Le mécanisme par exemple d’une expulsion qui créé forcément un autre site d’occupation n’est pas entendu.

Je quitte l’Alpil début 2010. L’année 2009 est très dure, et pas seulement pour moi. Plus de dispositif public, un changement de paradigme aussi au niveau du travail de terrain où on essaie de penser chaque ménage comme n’importe quel autre. Parce que oui, à l’Alpil on discute de savoir si l’intervention sur les bidonvilles est spécifique.

En 2010, je me sens plus disponible et je m’autorise au contraire à me rapprocher de gens rencontrés sur les bidonvilles et que j’aime bien. Je vais en Roumanie avec ces personnes, je les visite bientôt chez elles (relogement).

Fin 2010, je participe à la fabrication d’une exposition photographique. Je crois que je participe là à la fabrication d’un « discours » sur cette situation, c’est-à-dire encore une recherche pour la caractériser.

Enfin, dans une troisième et dernière partie, j’ai cette fois réactualisé la question de la spécificité ou du commun de ces situations dans un nouveau contexte pour moi qui est devenu celui de relations plus individuelles, plus personnelles avec certaines des familles que j’avais rencontrées dans des squats et bidonvilles.

Comment cette fois caractériser ce qui n’est ni tout-à-fait commun, ni tout-à-fait spécifique ? Ce qui appartient à l’univers domestique, à la manière qu’ont les familles de se frayer un chemin dans ces situations, à se fabriquer un parcours, à se « débrouiller » comme il est souvent dit ?

Autrement dit encore, comment faire se rencontrer les demandes et l’offre (d’assistance par exemple) ?

La question de la non-envie et du non-recours aux droits et service : le système d’assistance doit être évalué à l’aune des besoins des personnes, le non-recours n’est pas le problème du seul manque d’information du public. Le non-recours interroge le commun et non pas la volonté de certain de faire autrement.

Je crois que c’est à ce point qu’un élément important intervient : dans la sphère privée, on voit les familles, notamment dans le cadre de leur relogement ou bien dans les allers retours entre France et Roumanie, s’adapter et adapter leur environnement et leurs manières de faire, de manière dynamique.

Les familles s’appuient sur leurs réseaux familiaux quant il le faut, apparaissent complètement isolées face à certaines difficultés administratives, font des choix qui pourraient apparaître « irrationnels » si ce n’est justement l’idée que ces choix dénotent d’autres manières de faire.

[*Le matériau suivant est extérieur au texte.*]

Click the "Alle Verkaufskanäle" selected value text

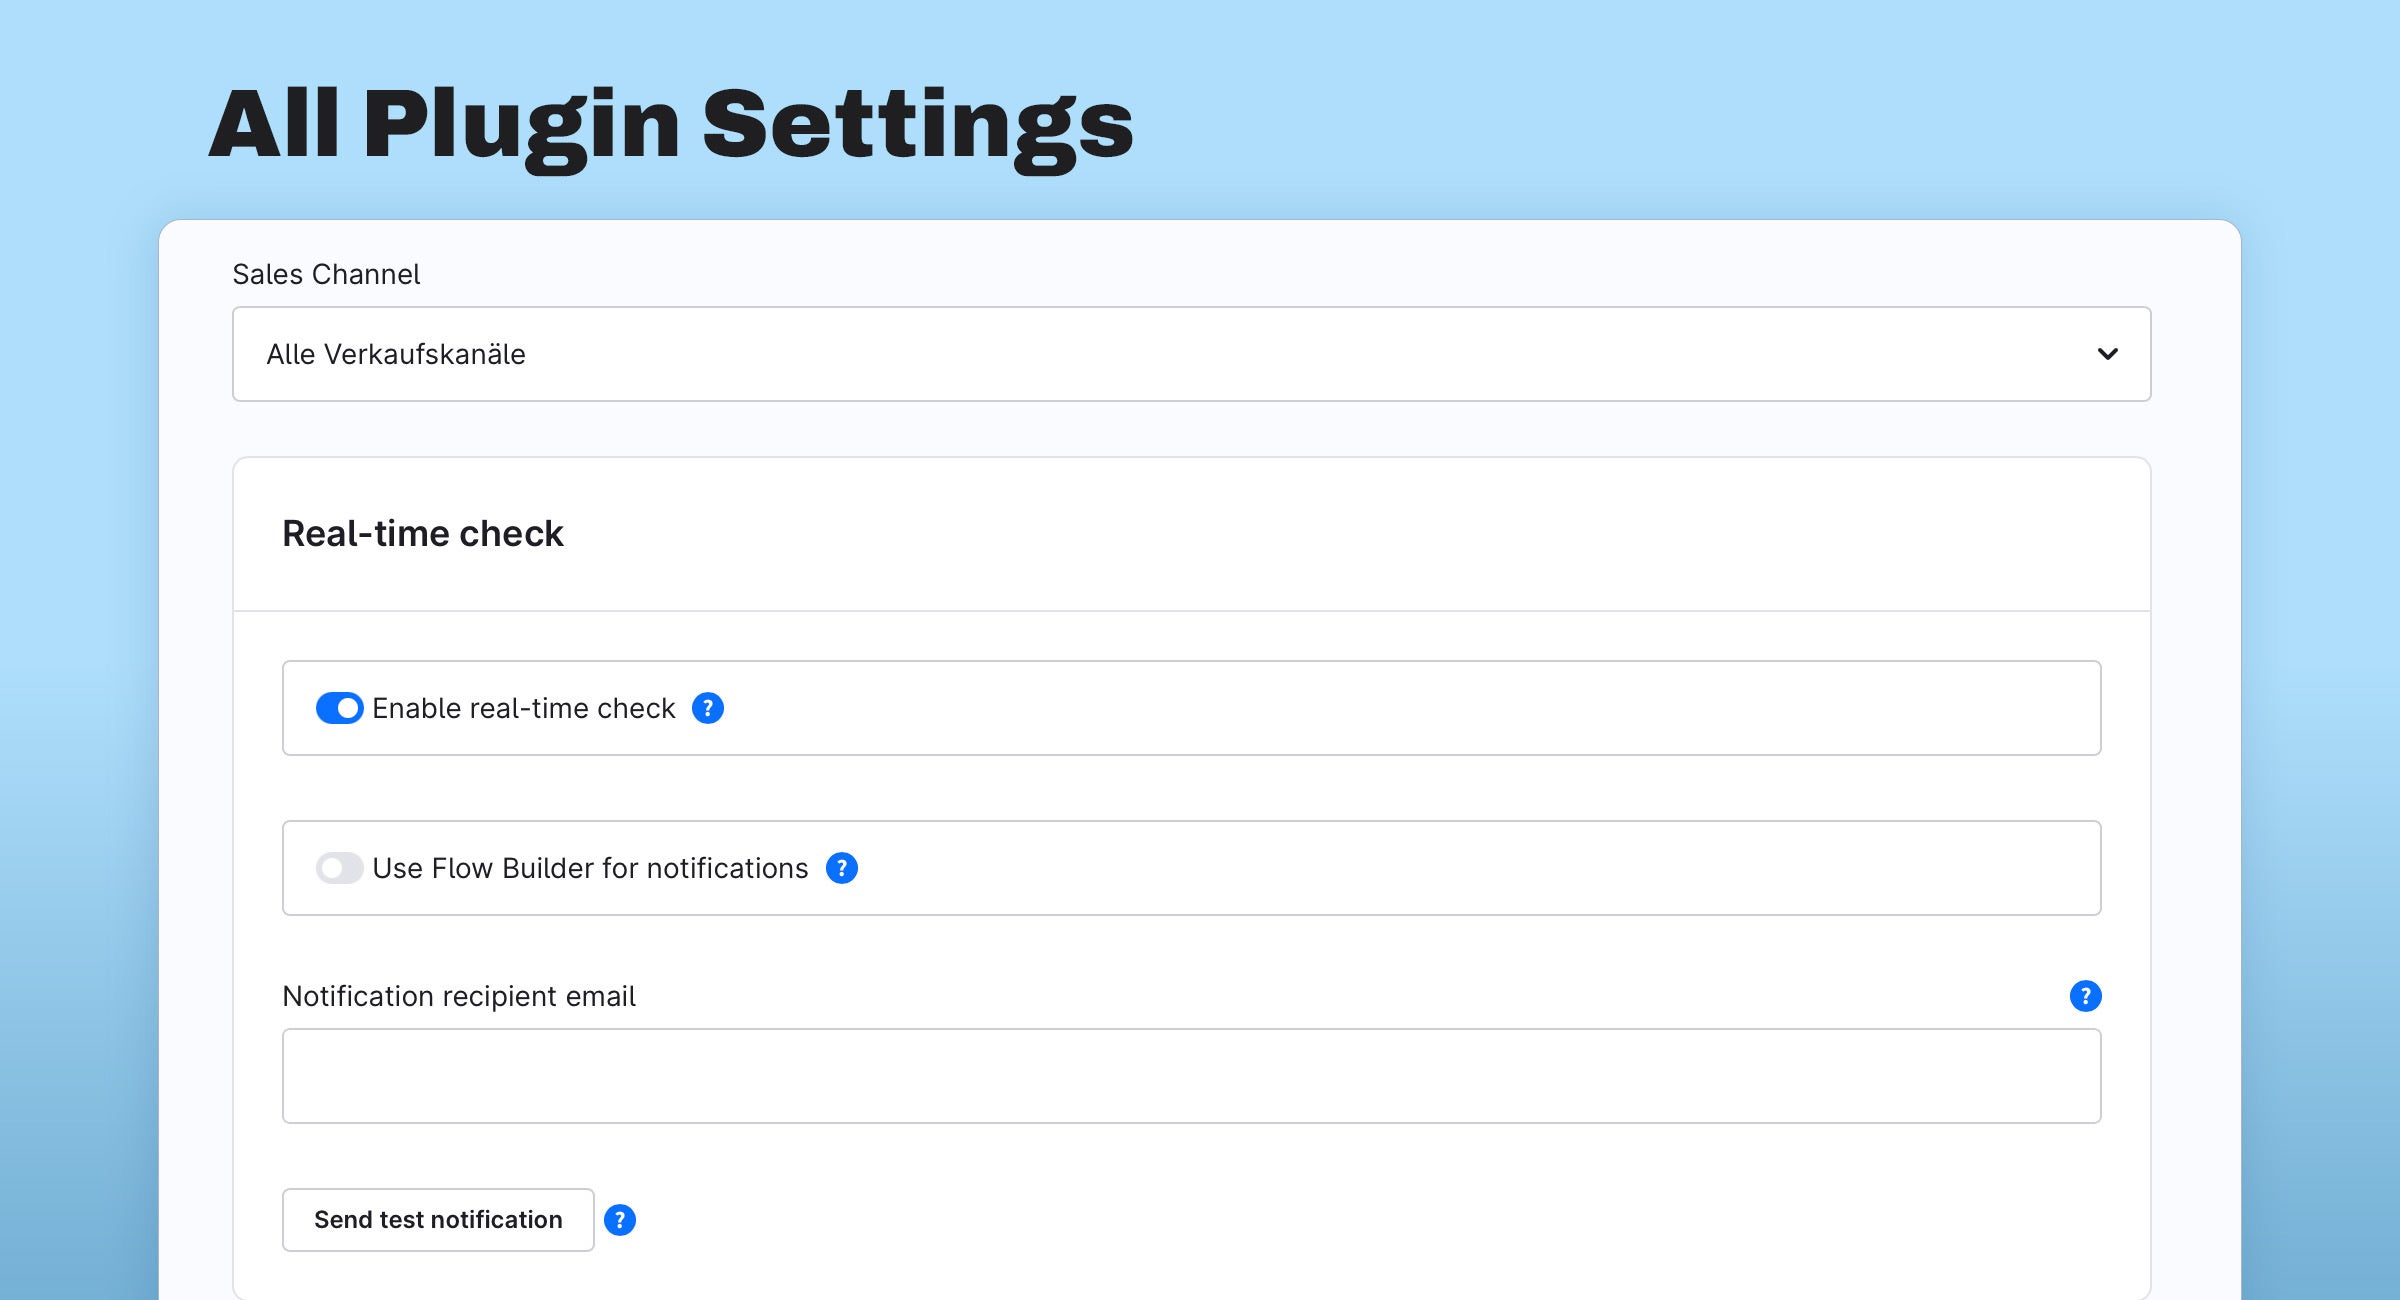(396, 354)
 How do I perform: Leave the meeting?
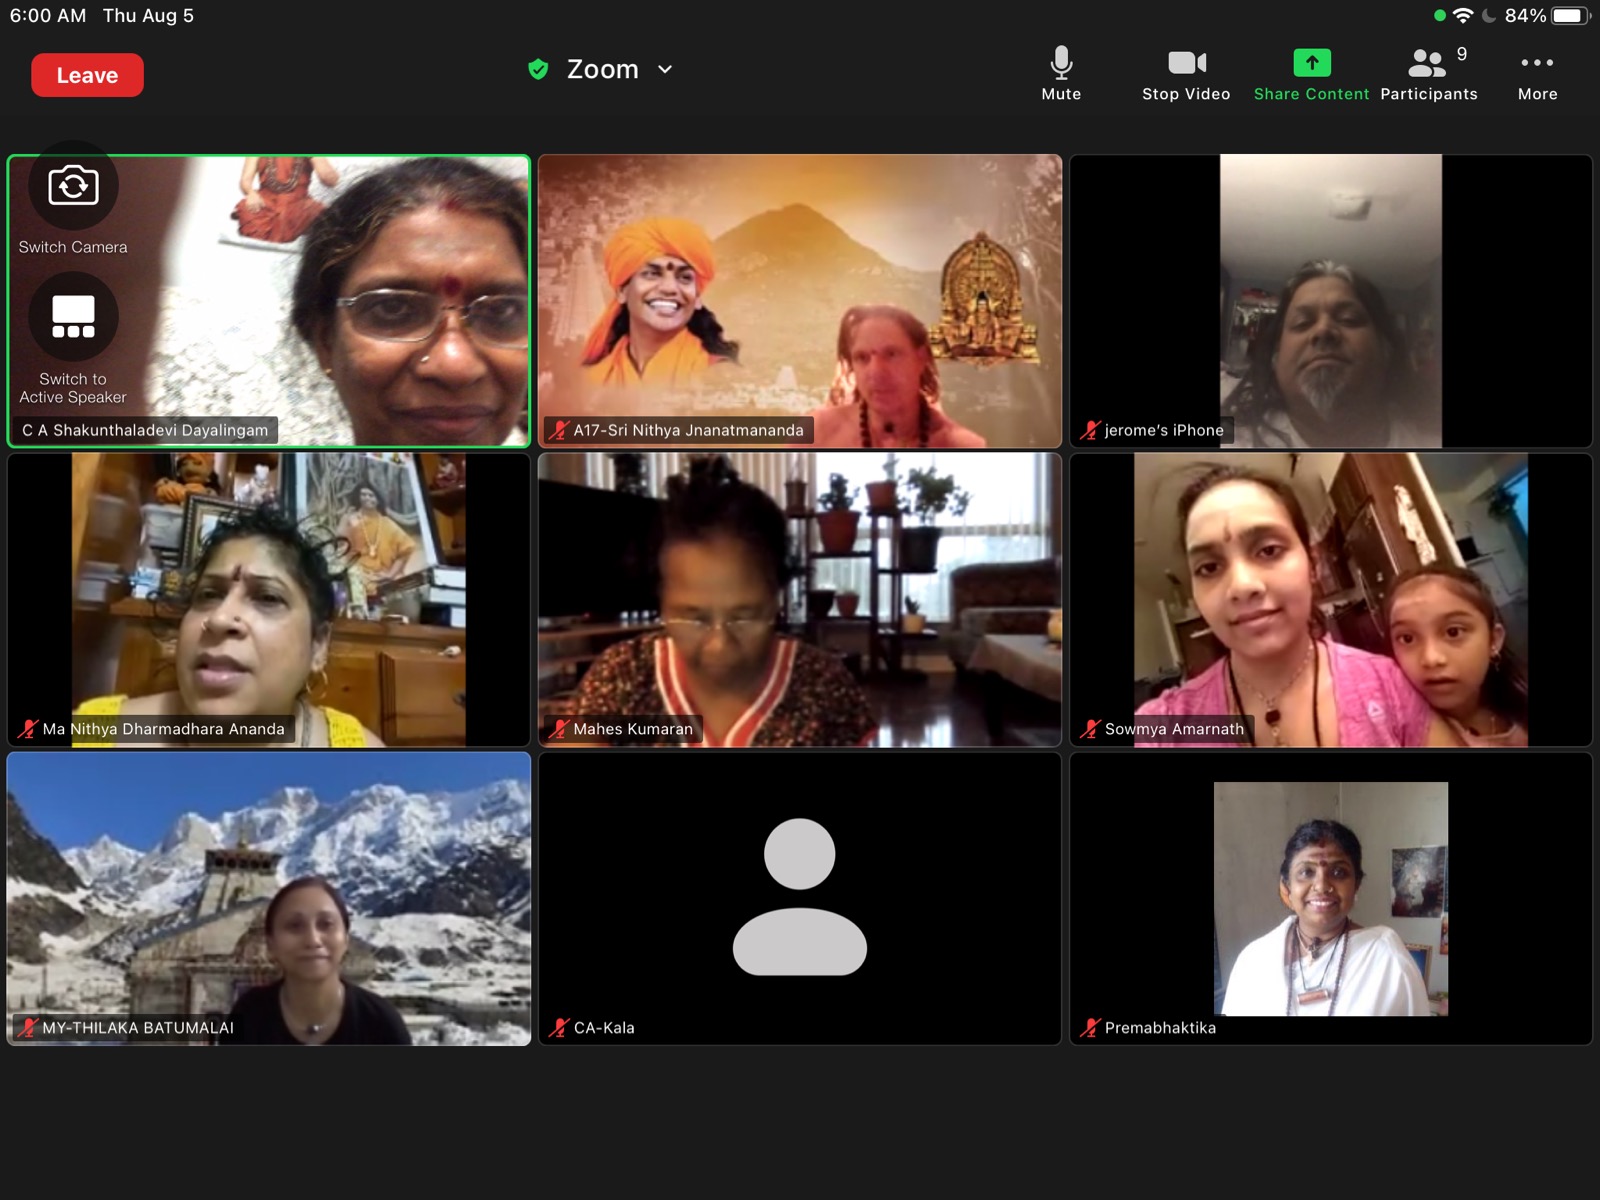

Je crois que je peux finir sur cette idée. Si on se demande si la situation des bidonvilles de roms est spécifique ou au contraire plutôt commune, si on cherche à caractériser la situation, on doit imaginer la nuance entre le spécifique et ce que je propose d’appeler plutôt « l’adapté ».

Le commun ne peut exister que s’il est adapté à chacun. Le spécifique, au contraire, dénote un rapport de force parce qu’on retire à certain de manière abusive la possibilité du commun.

Je crois m’être risqué, tout au long de se travail, à tester l’hypothèse selon laquelle cette situation n’est pas spécifique aux roms, que l’objet à travailler, à objectiver, ce n’est pas l’objet « rom », la « culture rom », le spécifique, mais au contraire la possibilité du commun, c’est-à-dire du partage du commun.

Je crois que c’est en faisant d’abord correctement le choix de l’objet du travail qu’on peut poser les bonnes questions mais peut-être aussi intervenir correctement : l’objet n’est pas la désignation de certains mais la commune situation ; Je dois dire ensuite ma conviction, que c’est une situation en fait positive, c’est-à-dire productrice elle-même de la solution qui à mon sens se trouve encore une fois non pas dans du spécifique (qui privilégie une forme figée) mais de l’adapté (qui, elle, privilégie du partagé).

Voilà, alors c’est la réflexion que je soumets à vos remarques et à vos jugements et je vous remercie de votre attention.